[Pixel coordinate grounding data]
========================================
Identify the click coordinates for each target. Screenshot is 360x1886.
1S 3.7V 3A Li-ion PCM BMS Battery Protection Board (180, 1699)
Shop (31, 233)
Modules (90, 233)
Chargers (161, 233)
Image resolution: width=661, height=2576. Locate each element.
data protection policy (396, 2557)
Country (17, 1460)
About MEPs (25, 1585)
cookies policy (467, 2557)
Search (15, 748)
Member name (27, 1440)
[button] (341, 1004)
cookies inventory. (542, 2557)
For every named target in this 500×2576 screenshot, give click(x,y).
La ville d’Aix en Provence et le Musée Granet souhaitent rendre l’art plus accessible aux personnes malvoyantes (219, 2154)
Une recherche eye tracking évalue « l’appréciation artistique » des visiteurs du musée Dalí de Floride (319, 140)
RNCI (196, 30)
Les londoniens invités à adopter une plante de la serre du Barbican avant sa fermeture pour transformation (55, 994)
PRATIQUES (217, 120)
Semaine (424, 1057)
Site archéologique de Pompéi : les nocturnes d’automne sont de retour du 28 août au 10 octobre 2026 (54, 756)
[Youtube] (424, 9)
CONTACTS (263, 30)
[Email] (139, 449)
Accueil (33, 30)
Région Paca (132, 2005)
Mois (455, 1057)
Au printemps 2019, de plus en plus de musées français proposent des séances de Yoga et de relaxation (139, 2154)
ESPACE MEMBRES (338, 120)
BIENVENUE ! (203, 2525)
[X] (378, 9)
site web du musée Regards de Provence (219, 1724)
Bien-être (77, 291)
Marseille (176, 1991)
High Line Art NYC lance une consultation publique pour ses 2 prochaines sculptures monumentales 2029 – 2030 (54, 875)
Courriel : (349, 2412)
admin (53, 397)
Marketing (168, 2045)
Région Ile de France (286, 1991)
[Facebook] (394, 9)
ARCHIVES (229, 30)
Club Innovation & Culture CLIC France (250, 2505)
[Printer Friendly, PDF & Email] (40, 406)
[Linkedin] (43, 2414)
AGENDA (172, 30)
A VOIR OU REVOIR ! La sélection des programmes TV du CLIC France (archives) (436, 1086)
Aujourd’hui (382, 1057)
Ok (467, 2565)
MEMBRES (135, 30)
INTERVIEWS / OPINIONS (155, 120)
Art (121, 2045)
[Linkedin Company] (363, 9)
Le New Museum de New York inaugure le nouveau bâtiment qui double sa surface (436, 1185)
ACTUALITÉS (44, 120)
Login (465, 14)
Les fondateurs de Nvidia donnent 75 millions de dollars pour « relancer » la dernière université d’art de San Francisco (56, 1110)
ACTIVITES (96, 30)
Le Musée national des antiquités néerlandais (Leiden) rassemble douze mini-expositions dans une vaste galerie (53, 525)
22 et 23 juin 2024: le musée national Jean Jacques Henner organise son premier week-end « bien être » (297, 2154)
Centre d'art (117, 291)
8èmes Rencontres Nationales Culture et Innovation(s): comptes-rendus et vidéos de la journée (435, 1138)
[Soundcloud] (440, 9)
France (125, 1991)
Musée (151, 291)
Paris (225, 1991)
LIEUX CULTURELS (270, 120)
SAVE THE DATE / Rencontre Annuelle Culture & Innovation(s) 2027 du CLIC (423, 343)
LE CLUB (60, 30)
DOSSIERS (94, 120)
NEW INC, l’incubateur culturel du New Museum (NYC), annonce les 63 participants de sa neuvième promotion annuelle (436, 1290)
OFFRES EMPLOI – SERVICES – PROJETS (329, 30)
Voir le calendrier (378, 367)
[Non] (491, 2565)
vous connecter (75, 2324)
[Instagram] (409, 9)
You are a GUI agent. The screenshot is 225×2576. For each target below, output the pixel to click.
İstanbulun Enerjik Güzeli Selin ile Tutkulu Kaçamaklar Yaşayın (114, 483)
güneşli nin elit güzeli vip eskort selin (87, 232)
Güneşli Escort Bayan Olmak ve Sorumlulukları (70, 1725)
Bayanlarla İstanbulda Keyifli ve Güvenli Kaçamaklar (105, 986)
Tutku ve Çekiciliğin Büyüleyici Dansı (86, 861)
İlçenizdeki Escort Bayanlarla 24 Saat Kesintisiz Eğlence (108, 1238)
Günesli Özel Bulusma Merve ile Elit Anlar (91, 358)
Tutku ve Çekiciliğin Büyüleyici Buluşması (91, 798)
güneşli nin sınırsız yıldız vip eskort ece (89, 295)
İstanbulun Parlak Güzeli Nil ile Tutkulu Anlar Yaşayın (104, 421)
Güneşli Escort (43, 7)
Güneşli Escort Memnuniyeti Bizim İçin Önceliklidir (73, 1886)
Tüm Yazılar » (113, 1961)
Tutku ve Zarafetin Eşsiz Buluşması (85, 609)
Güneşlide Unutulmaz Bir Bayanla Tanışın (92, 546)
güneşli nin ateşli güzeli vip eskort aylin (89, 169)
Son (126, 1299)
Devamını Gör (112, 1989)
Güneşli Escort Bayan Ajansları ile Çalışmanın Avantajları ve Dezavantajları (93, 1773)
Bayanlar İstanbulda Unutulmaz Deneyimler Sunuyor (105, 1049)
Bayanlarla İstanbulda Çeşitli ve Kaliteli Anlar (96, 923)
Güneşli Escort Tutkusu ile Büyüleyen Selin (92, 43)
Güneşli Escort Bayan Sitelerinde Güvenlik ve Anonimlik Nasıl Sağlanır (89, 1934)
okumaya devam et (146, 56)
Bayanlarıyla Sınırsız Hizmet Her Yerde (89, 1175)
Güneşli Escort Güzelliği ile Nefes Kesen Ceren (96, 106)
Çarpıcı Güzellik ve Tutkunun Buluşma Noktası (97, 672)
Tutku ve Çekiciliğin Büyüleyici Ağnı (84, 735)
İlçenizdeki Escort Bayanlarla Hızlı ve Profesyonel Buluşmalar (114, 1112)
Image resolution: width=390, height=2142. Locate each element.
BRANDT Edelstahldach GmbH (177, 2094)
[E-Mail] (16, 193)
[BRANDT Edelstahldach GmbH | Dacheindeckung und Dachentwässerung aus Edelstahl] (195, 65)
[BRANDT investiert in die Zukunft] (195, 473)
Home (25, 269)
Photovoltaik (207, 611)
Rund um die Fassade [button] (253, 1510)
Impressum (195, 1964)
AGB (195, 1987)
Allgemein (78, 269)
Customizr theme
========================================
= ABOUT THIS EXERCISE =
Write out every line of the records exactly.

= RESULT =
Identify the click coordinates for each target. Screenshot is 360x1886.
1S 3.7V 3A Li-ion PCM BMS Battery Protection Board (180, 1699)
Shop (31, 233)
Modules (90, 233)
Chargers (161, 233)
Image resolution: width=661, height=2576. Locate each element.
data protection policy (396, 2557)
Country (17, 1460)
About MEPs (25, 1585)
cookies policy (467, 2557)
Search (15, 748)
Member name (27, 1440)
[button] (341, 1004)
cookies inventory. (542, 2557)
For every named target in this 500×2576 screenshot, give click(x,y).
La ville d’Aix en Provence et le Musée Granet souhaitent rendre l’art plus accessible aux personnes malvoyantes (219, 2154)
Une recherche eye tracking évalue « l’appréciation artistique » des visiteurs du musée Dalí de Floride (319, 140)
RNCI (196, 30)
Les londoniens invités à adopter une plante de la serre du Barbican avant sa fermeture pour transformation (55, 994)
PRATIQUES (217, 120)
Semaine (424, 1057)
Site archéologique de Pompéi : les nocturnes d’automne sont de retour du 28 août au 10 octobre 2026 (54, 756)
[Youtube] (424, 9)
CONTACTS (263, 30)
[Email] (139, 449)
Accueil (33, 30)
Région Paca (132, 2005)
Mois (455, 1057)
Au printemps 2019, de plus en plus de musées français proposent des séances de Yoga et de relaxation (139, 2154)
ESPACE MEMBRES (338, 120)
BIENVENUE ! (203, 2525)
[X] (378, 9)
site web du musée Regards de Provence (219, 1724)
Bien-être (77, 291)
Marseille (176, 1991)
High Line Art NYC lance une consultation publique pour ses 2 prochaines sculptures monumentales 2029 – 2030 (54, 875)
Courriel : (349, 2412)
admin (53, 397)
Marketing (168, 2045)
Région Ile de France (286, 1991)
[Facebook] (394, 9)
ARCHIVES (229, 30)
Club Innovation & Culture CLIC France (250, 2505)
[Printer Friendly, PDF & Email] (40, 406)
[Linkedin] (43, 2414)
AGENDA (172, 30)
A VOIR OU REVOIR ! La sélection des programmes TV du CLIC France (archives) (436, 1086)
Aujourd’hui (382, 1057)
Ok (467, 2565)
MEMBRES (135, 30)
INTERVIEWS / OPINIONS (155, 120)
Art (121, 2045)
[Linkedin Company] (363, 9)
Le New Museum de New York inaugure le nouveau bâtiment qui double sa surface (436, 1185)
ACTUALITÉS (44, 120)
Login (465, 14)
Les fondateurs de Nvidia donnent 75 millions de dollars pour « relancer » la dernière université d’art de San Francisco (56, 1110)
ACTIVITES (96, 30)
Le Musée national des antiquités néerlandais (Leiden) rassemble douze mini-expositions dans une vaste galerie (53, 525)
22 et 23 juin 2024: le musée national Jean Jacques Henner organise son premier week-end « bien être » (297, 2154)
Centre d'art (117, 291)
8èmes Rencontres Nationales Culture et Innovation(s): comptes-rendus et vidéos de la journée (435, 1138)
[Soundcloud] (440, 9)
France (125, 1991)
Musée (151, 291)
Paris (225, 1991)
LIEUX CULTURELS (270, 120)
SAVE THE DATE / Rencontre Annuelle Culture & Innovation(s) 2027 du CLIC (423, 343)
LE CLUB (60, 30)
DOSSIERS (94, 120)
NEW INC, l’incubateur culturel du New Museum (NYC), annonce les 63 participants de sa neuvième promotion annuelle (436, 1290)
OFFRES EMPLOI – SERVICES – PROJETS (329, 30)
Voir le calendrier (378, 367)
[Non] (491, 2565)
vous connecter (75, 2324)
[Instagram] (409, 9)
You are a GUI agent. The screenshot is 225×2576. For each target below, output the pixel to click.
İstanbulun Enerjik Güzeli Selin ile Tutkulu Kaçamaklar Yaşayın (114, 483)
güneşli nin elit güzeli vip eskort selin (87, 232)
Güneşli Escort Bayan Olmak ve Sorumlulukları (70, 1725)
Bayanlarla İstanbulda Keyifli ve Güvenli Kaçamaklar (105, 986)
Tutku ve Çekiciliğin Büyüleyici Dansı (86, 861)
İlçenizdeki Escort Bayanlarla 24 Saat Kesintisiz Eğlence (108, 1238)
Günesli Özel Bulusma Merve ile Elit Anlar (91, 358)
Tutku ve Çekiciliğin Büyüleyici Buluşması (91, 798)
güneşli nin sınırsız yıldız vip eskort ece (89, 295)
İstanbulun Parlak Güzeli Nil ile Tutkulu Anlar Yaşayın (104, 421)
Güneşli Escort (43, 7)
Güneşli Escort Memnuniyeti Bizim İçin Önceliklidir (73, 1886)
Tüm Yazılar » (113, 1961)
Tutku ve Zarafetin Eşsiz Buluşması (85, 609)
Güneşlide Unutulmaz Bir Bayanla Tanışın (92, 546)
güneşli nin ateşli güzeli vip eskort aylin (89, 169)
Son (126, 1299)
Devamını Gör (112, 1989)
Güneşli Escort Bayan Ajansları ile Çalışmanın Avantajları ve Dezavantajları (93, 1773)
Bayanlar İstanbulda Unutulmaz Deneyimler Sunuyor (105, 1049)
Bayanlarla İstanbulda Çeşitli ve Kaliteli Anlar (96, 923)
Güneşli Escort Tutkusu ile Büyüleyen Selin (92, 43)
Güneşli Escort Bayan Sitelerinde Güvenlik ve Anonimlik Nasıl Sağlanır (89, 1934)
okumaya devam et (146, 56)
Bayanlarıyla Sınırsız Hizmet Her Yerde (89, 1175)
Güneşli Escort Güzelliği ile Nefes Kesen Ceren (96, 106)
Çarpıcı Güzellik ve Tutkunun Buluşma Noktası (97, 672)
Tutku ve Çekiciliğin Büyüleyici Ağnı (84, 735)
İlçenizdeki Escort Bayanlarla Hızlı ve Profesyonel Buluşmalar (114, 1112)
Image resolution: width=390, height=2142. Locate each element.
BRANDT Edelstahldach GmbH (177, 2094)
[E-Mail] (16, 193)
[BRANDT Edelstahldach GmbH | Dacheindeckung und Dachentwässerung aus Edelstahl] (195, 65)
[BRANDT investiert in die Zukunft] (195, 473)
Home (25, 269)
Photovoltaik (207, 611)
Rund um die Fassade [button] (253, 1510)
Impressum (195, 1964)
AGB (195, 1987)
Allgemein (78, 269)
Customizr theme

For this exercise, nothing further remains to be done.